25% of Councils Drop Numbers of AMPH
- 20 Mar
Despite a distinct rise in need for mental health workers, two fifiths of councils have reduced staff numbers of Approved Mental Health Professionals.
Social work leaders and unions warn that reduction in Approved Mental Health Professional provision at 40% of councils could damage social workers' own mental health and put patients at risk
Community Care have found in an investigation that 43% of local authorities in England and Wales (51 out of 119) had fewer AMHP in January 2013 than January 2012.
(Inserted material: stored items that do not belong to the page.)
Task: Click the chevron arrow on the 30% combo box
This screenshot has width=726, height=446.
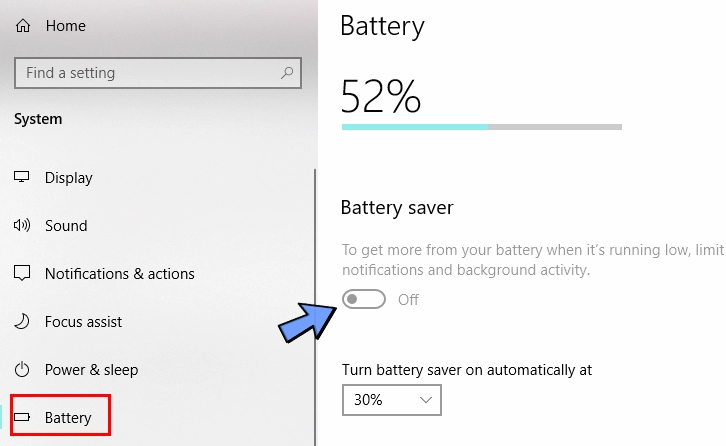Action: click(x=425, y=400)
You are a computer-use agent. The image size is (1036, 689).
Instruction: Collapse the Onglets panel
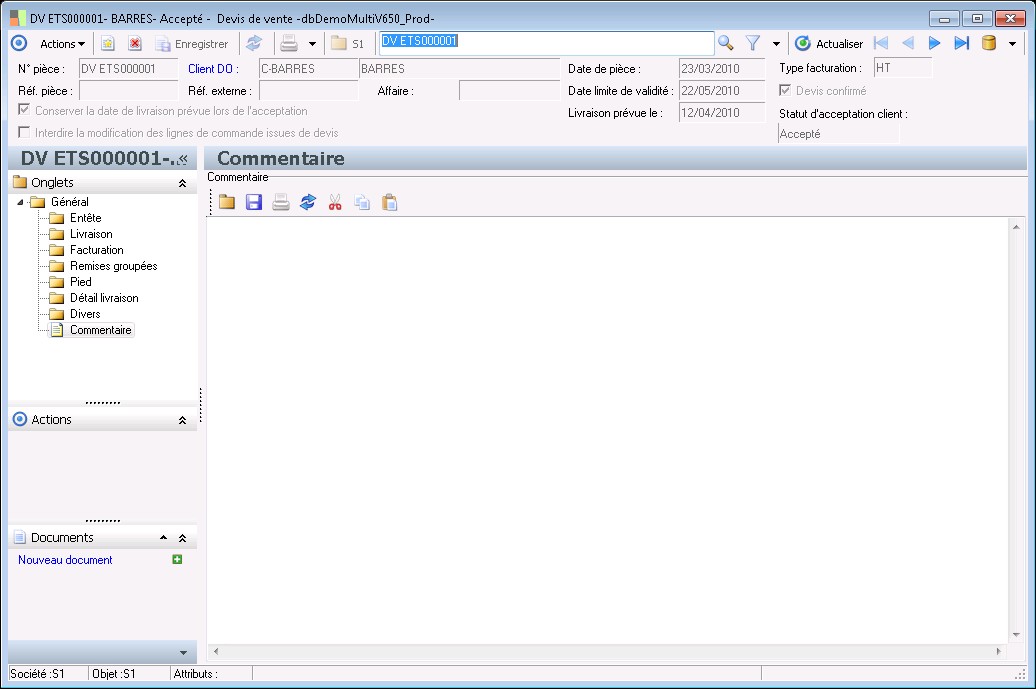[x=182, y=183]
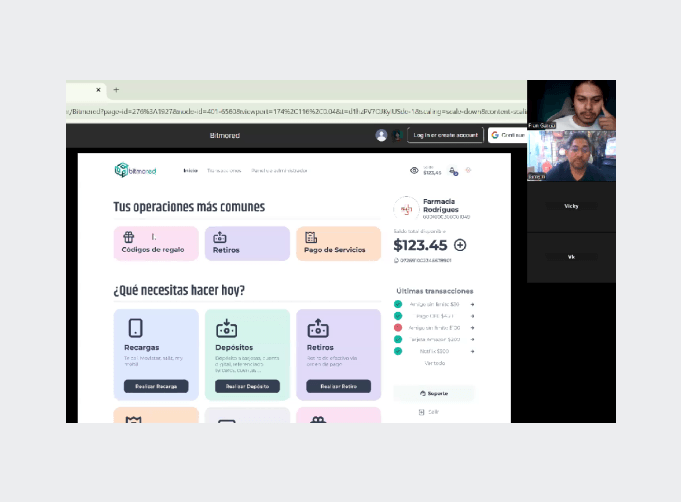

Unions and social work leaders said the drop was of "serious concern" as there is already an increase in workload and mental health social workers are already struggling. Last year saw the highest number of detentions under the Mental Health Act since it was introduced.
Although it has already been suggested by the Care Quality Commission that local authorities had cut AMHP numbers despite rising workloads, the findings reveal the extent of the reduction in staff doing AMHP duties.
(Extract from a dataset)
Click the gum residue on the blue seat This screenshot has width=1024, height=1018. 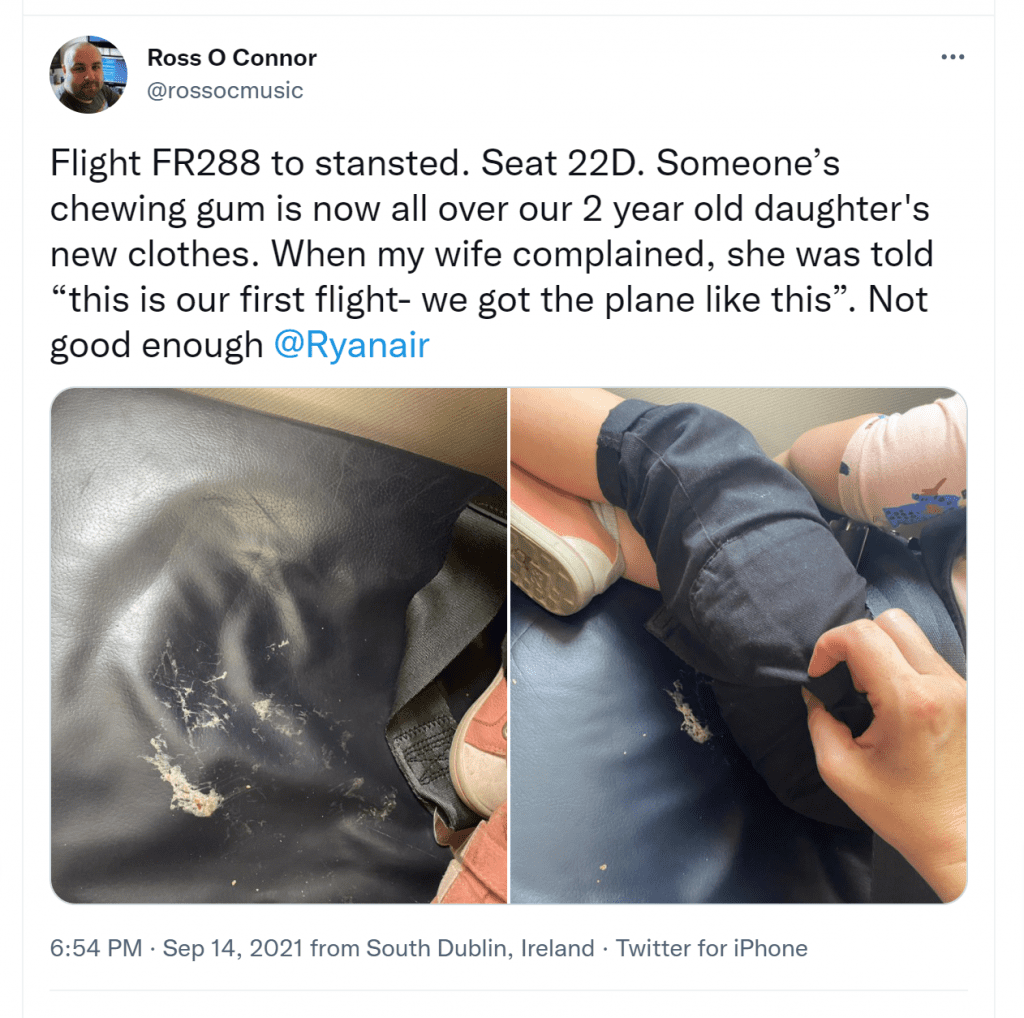click(x=690, y=712)
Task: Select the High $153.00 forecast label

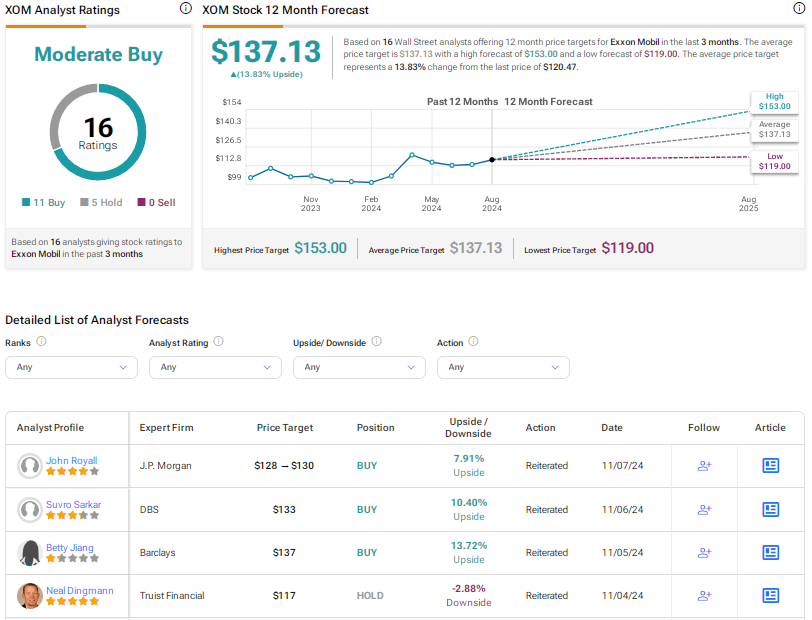Action: (x=773, y=101)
Although there is no set number, local authorities have a duty to ensure a sufficient number of AMHPs are available to carry out their roles and be able to respond to all patients needs under the Act.
Community Care found:
Councils contacted by Community Care attributed a number of reasons to the fall in AMHP numbers. These included staff quitting posts, going on sick leave and retiring. Local authorities in parts of England said that some AMHP trainees had also "not qualified as expected", meaning they could not fill the gaps left by outgoing staff.
British Association of Social Workers (BASW) received reports that several AMHPs at one English council had quit after refusing to accept the local authority's demands that they do night time on-call duties for "no extra payment", said Wilson. Other social workers who had rejected the demand had been "stripped of AMHP status" by the council and made to work in other teams.
AMHPs in other areas told Community Care they felt "unsupported" in their roles due to a lack of senior managers with mental health experience.
Data from local authorities in Scotland on the number of Mental Health Officer posts (the equivalent of the AMHP role in Scotland) found that more councils north of the border had increased provision. Of 16 councils in Scotland that returned data, six had increased Mental Health Officer numbers, seven had maintained them and three had reduced provision.
Faye Wilson, chair of the BASW mental health reference group, said social workers had reported of a number of concerns over AMHP shortages:
We know that some local authorities have allowed AMHPs to take redundancies and consequently there are not enough of them. Yet the CQC has warned about the rising number of Mental Health Act detentions and the bed pressures that AMHPs are having to deal with.
If you reduce AMHP numbers, even by just one or two, the extra pressure on AMHPs to fill rotas is a recipe for staff burnout and stress.
Helga Pile, social work lead at Unison, said:
At a time when caseloads for social workers are going through the roof and staff numbers are falling, the additional pressure of doing AMHP duty can be too much.
This goes to highlight once again the need for much better support for AMHPs and for much tighter requirements on local authorities about what the statutory duty to appoint 'a sufficient number' should mean in practice.